O novo presidente da Bolívia, o intelectual Carlos Mesa Gisbert, é um jornalista e historiador de 50 anos e há 14 meses era o vice-presidente do presidente Gonzalo Sánchez de Lozada.
Mesa, que chegou ao governo sem ter partido, ainda acumulava a presidência do Congresso e rompeu com Sánchez de Lozada no início desta semana.
"Não apoio o governo nesta ação, não posso aceitar como cidadão nem como homem de princípios que a morte seja a resposta para a pressão popular, e não creio que o diálogo proposto pelo governo seja suficiente", explicou.
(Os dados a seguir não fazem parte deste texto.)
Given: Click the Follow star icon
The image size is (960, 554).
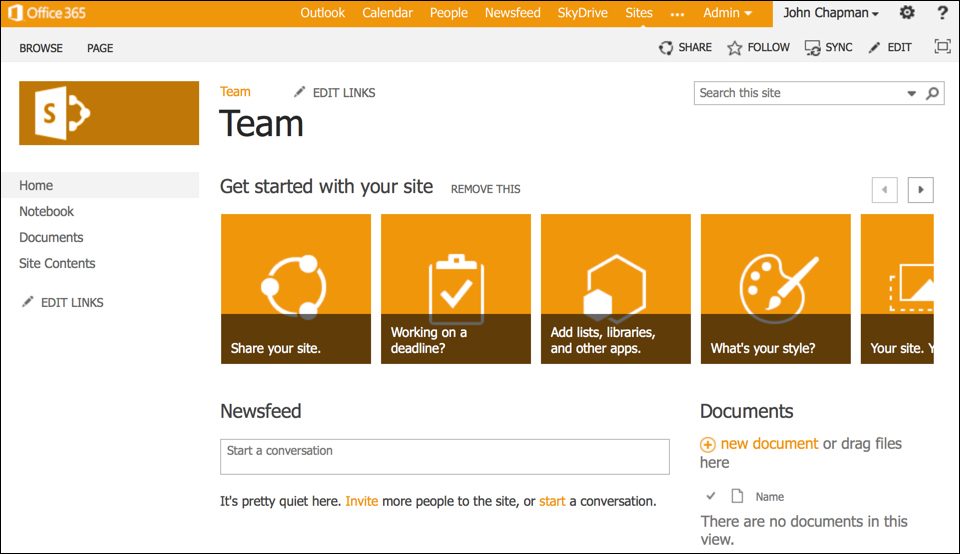Looking at the screenshot, I should pos(735,48).
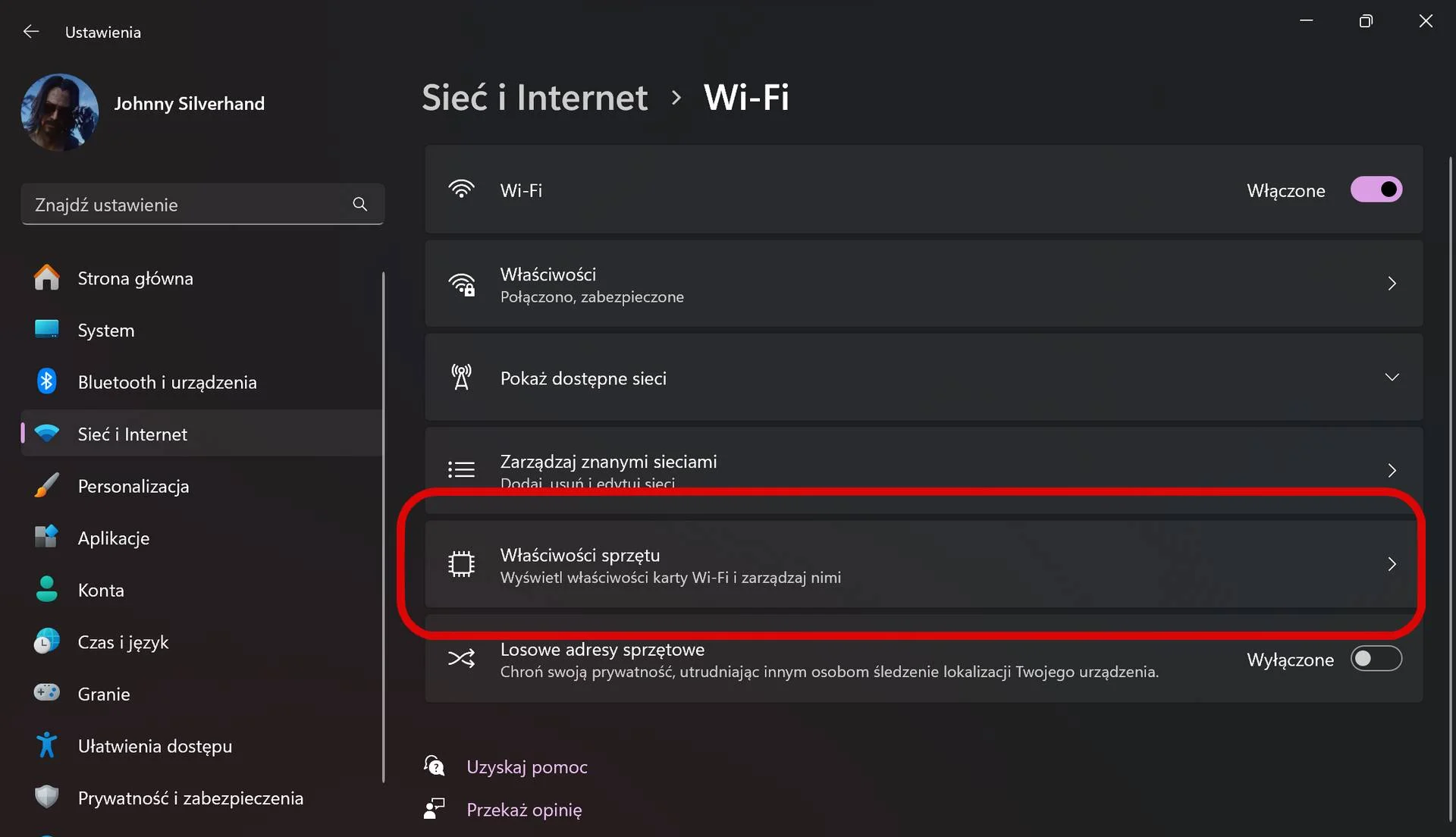Open the Uzyskaj pomoc link
Image resolution: width=1456 pixels, height=837 pixels.
(x=527, y=766)
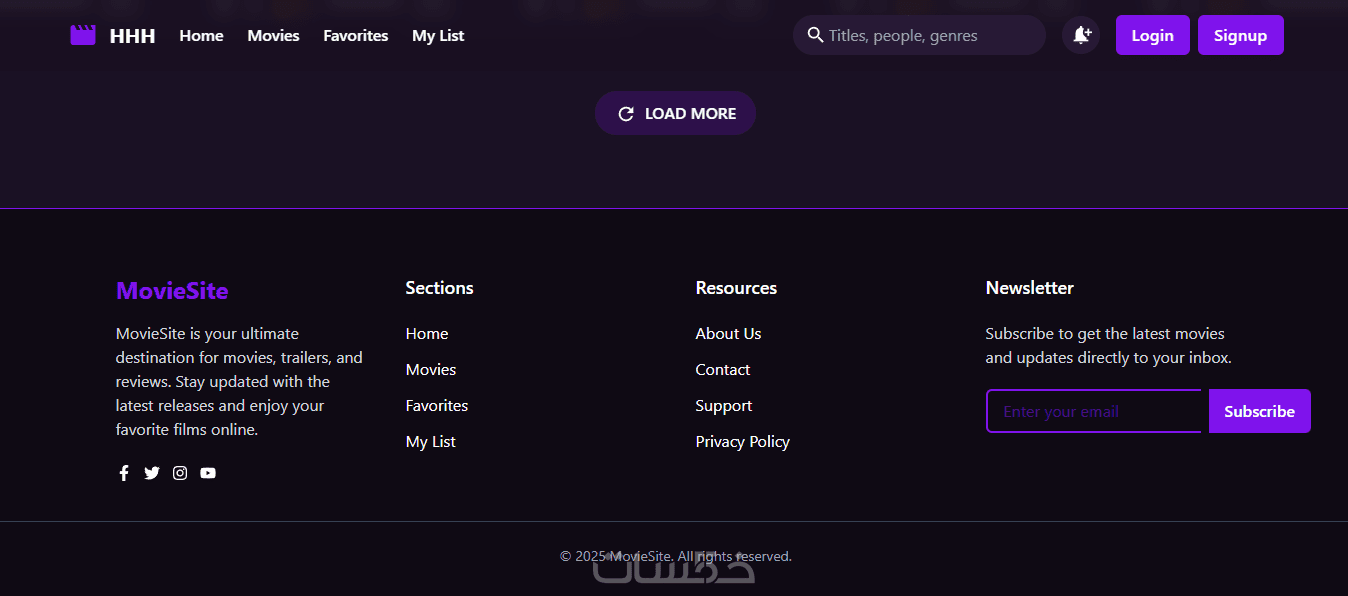
Task: Click the Titles, people, genres search box
Action: pos(930,35)
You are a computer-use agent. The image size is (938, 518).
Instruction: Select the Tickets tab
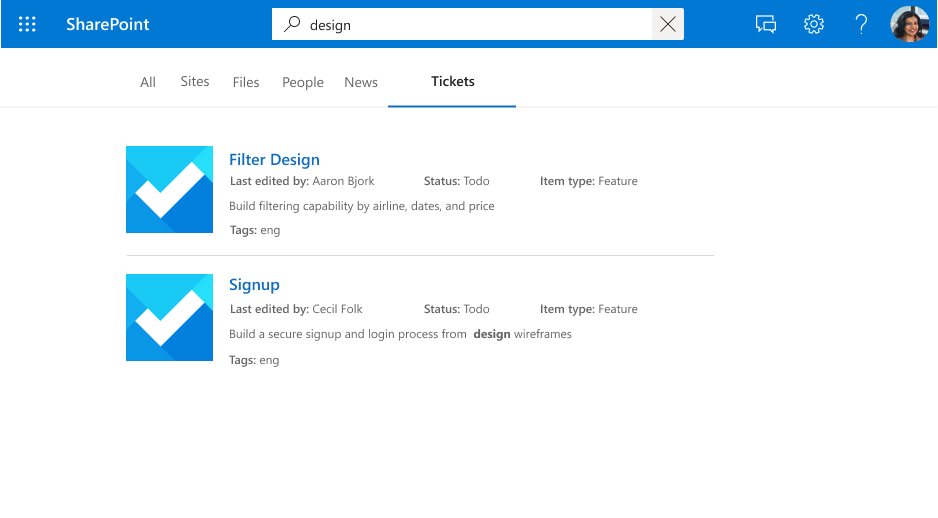coord(453,81)

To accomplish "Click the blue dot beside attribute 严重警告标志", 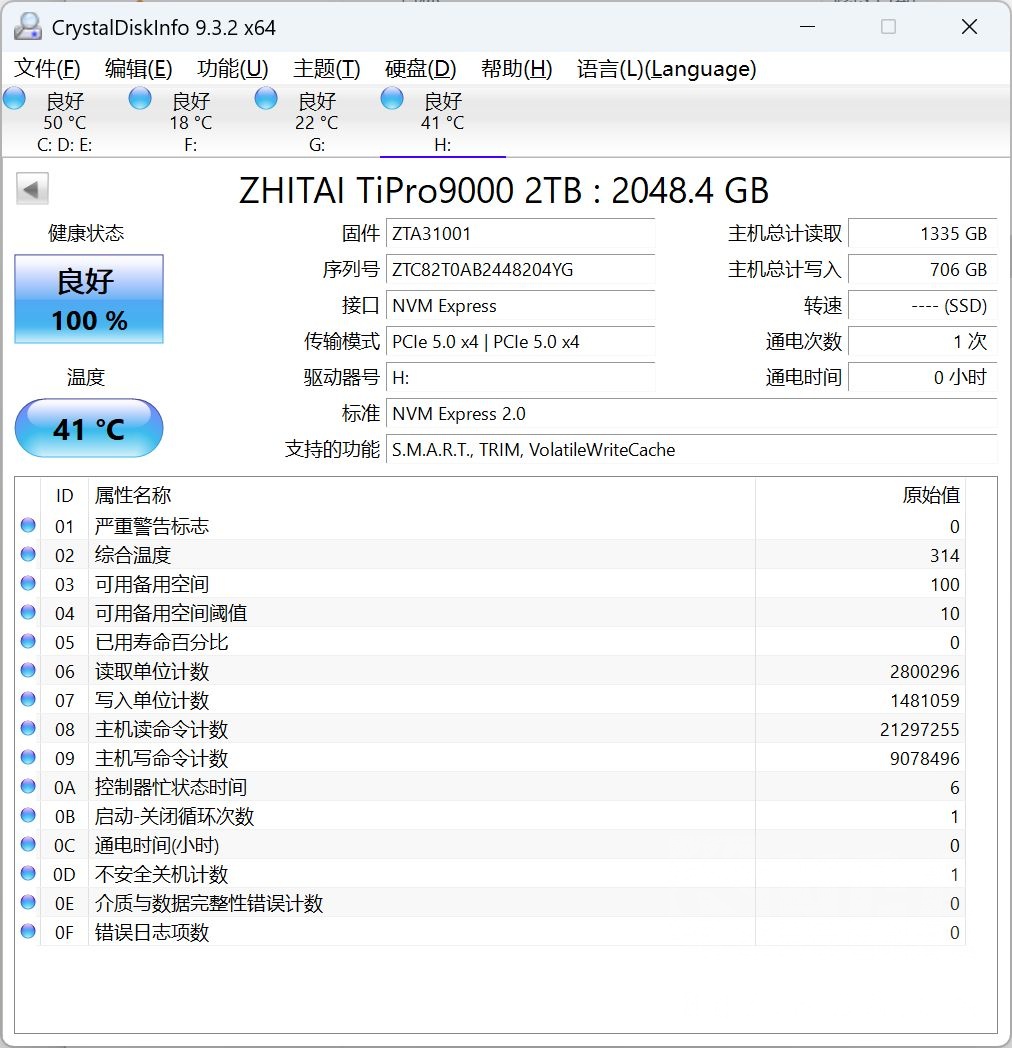I will point(27,526).
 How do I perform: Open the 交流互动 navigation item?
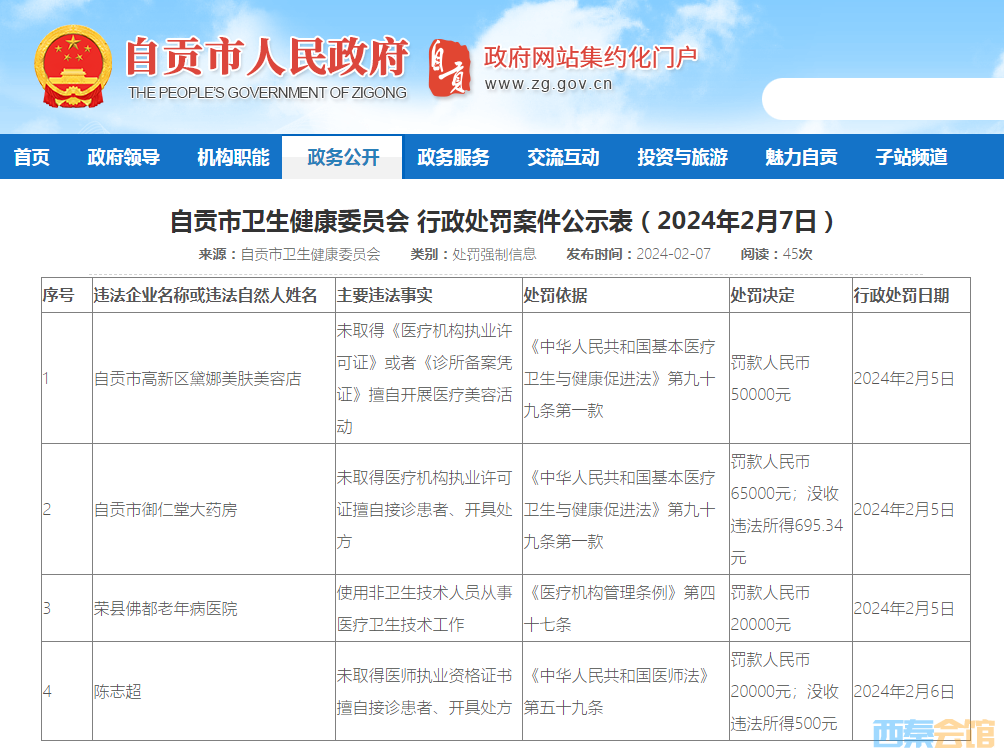(563, 157)
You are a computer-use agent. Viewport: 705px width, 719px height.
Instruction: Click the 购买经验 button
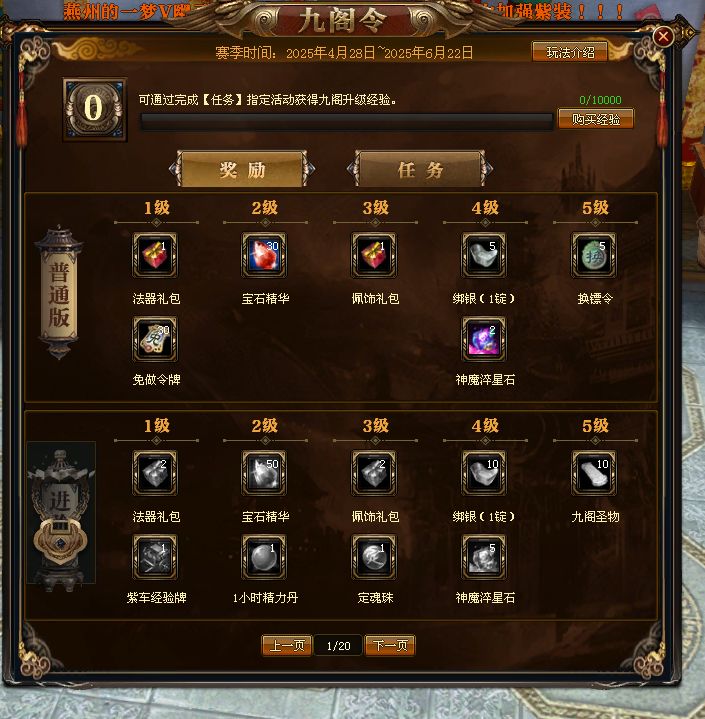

A popularidade de Mesa – um dos donos da rede nacional de televisão Periodistas Asociados Televisión (PAT) – foi conquistada em uma longa carreira na área da comunicação.
Mesa nasceu em La Paz no dia 12 de agosto de 1953 e começou a sua carreira de jornalista cedo, em 1969, nas Radiodifusoras Cristal.
Trajetória
Aos 23 anos, foi um dos fundadores da Cinemateca Boliviana, e chegou a subdiretor do jornal Ultima Hora, além de atuar pelas publicações Hoy, Presencia, La Razón e La Prensa, entre outras.
Mesa estudou nas universidades Complutense de Madrid e Mayor de San Andrés, em La Paz, onde se formou em Literatura em 1978.
Em 1994, Mesa conquistou o Prêmio Internacional de Jornalismo "Rey de España" e em 2000, o Prêmio de Jornalismo da Fundação Manuel Vicente Ballivián.
Além de atuar como colunista e crítico de cinema em vários meios de comunicação, Mesa também publicou dez livros.
Uma de suas obras mais importantes é "Presidentes de Bolivia: entre urnas y fusiles" (Presidentes da Bolívia: entre urnas e fuzis, de 1983).